Archives for category: Gardening

We had a gang over to study kimchi making. The youthful enthusiasin turned it into a great party.

We made 2 kinds of kimchi – sauerkraut style and chunky style, and turned about 25 kilos of vegetables into many jars of kimchi.

Lots for everybody to take home.

Inspiring and tiring.

Some good old fashioned 2 year barley miso. Ready for fermentation.

My favorite!

This batch is made with 1 kilo of new freshly grown and dried barley koji, along with 460 grams seasalt and 1 kilo of eco soybeans from China. I’m still looking for a new source of soybeans grown in Sweden.

We have had a few glorious days of winter this last weekend.

You may notice that the deer have been pawing under the rose hedge. And they have made it a temporary sleeping place.

They seem to feel safe and secure close to us.

Koji season has started.

I’m using the fresh barley from Stora Hällsta and the tane koji starter from Higuchi Shoten, Osaka.

Yesterday I was out at Stora Hällsta, the organic farm where I buy my barley and rye for koji making, as well as other farm products.

They have a full battery of milling machines, including a huller for hulling barley. When I order whole grains for koji making, I have them run through the huller i little extra, so that the koji mold grows better. That goes for the rye too, even tho it does’t need hulling.

I had about 3 kilos of rice koji left, so I’m off to a good start with this new year of miso making.

For the last several days it’s been below freezing, and it looks like it’s going the stay cold for the rest of winter.

I’m not quite done with the garden digging, but I’ll have to call it quits now. I lost ten days travelling to Japan and have almost gotten caught up, so I’m satisfied.

I even got all the raking done, leaf coverings on all the dug up areas, hedge trees planted and another bed of garlic in before the ground got frozen hard. This year it’s later than usual but more done.

Now all I need is a bunch of snow for skiing.

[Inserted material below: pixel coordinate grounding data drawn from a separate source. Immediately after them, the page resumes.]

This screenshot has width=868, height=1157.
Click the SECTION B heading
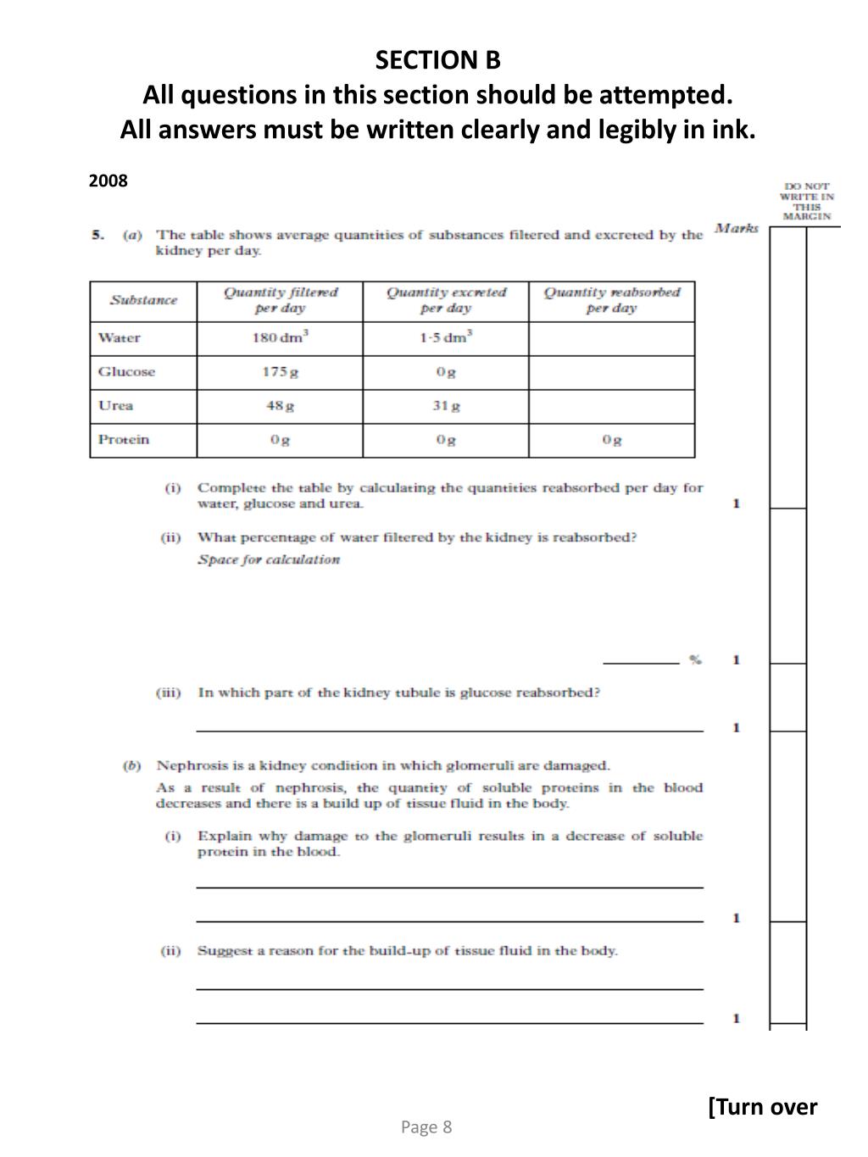coord(438,60)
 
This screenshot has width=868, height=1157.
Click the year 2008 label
coord(108,181)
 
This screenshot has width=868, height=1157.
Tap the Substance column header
coord(143,301)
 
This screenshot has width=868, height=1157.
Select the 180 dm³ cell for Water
coord(280,338)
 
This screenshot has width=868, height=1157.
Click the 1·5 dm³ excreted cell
coord(445,338)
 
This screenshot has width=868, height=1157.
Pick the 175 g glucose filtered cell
coord(280,372)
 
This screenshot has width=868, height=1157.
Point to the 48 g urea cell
coord(280,406)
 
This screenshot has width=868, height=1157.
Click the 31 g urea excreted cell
coord(446,406)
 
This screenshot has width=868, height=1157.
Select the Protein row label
coord(124,439)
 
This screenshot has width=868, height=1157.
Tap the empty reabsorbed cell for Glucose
coord(611,372)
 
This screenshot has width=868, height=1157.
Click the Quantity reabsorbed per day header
coord(611,300)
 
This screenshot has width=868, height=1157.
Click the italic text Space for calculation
coord(269,559)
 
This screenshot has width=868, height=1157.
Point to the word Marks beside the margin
coord(737,228)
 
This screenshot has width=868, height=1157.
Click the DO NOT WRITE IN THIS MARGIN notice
coord(806,201)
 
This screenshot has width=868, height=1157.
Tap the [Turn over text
coord(762,1107)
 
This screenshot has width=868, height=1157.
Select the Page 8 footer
coord(426,1126)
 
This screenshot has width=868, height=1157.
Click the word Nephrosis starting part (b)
coord(188,765)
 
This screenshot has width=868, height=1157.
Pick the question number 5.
coord(98,235)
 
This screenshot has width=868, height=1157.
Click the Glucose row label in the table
coord(126,372)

I got some broad beans from a fermentation friend last fall to try out for making miso, so for the first miso of this year I’ll make some.

They came peeled and dryed.

The cooking time is much shorter than for soybeans, and I cooked them a little too long and managed to turn it into a slurry.

No problem! I mix in the standard amount of rice koji and salt…

grind it a bit, put it into jars, let it ferment 2 years, and hope the flavors develop satisfactorily.

The broad bean (or fava bean, or åkerböna) has a high protein content, almost as good as in soybean. The most important factor is that it is very easy to grow in this northern climate, while the soybean is almost imposible. Now if the flavor is good that’s great, but I will undoubtedly continue to make traditional soybean miso.

Many years ago I successfully made pea miso using local peas, but the flavor was not good enough, so I don’t make it any more. I still make good chickpea miso, but the chickpeas are imported, and I would like to make a miso with local ingredients as far as possible.

Quickly, before the end of the year, I have to make another miso – a sweet white miso. This time I make it with already cooked eco soybeans, a greater proportion of rice koji and a lesser amount of salt, so that it will ferment faster and be ready after about 6 months.

The result – soon to be consumed.

Various cabbage greens gathered from the winter garden for our Christmas dinner.

Brussel sprouts, green and black kale, broccoli, chinese cabbage and some regular old young cabbage.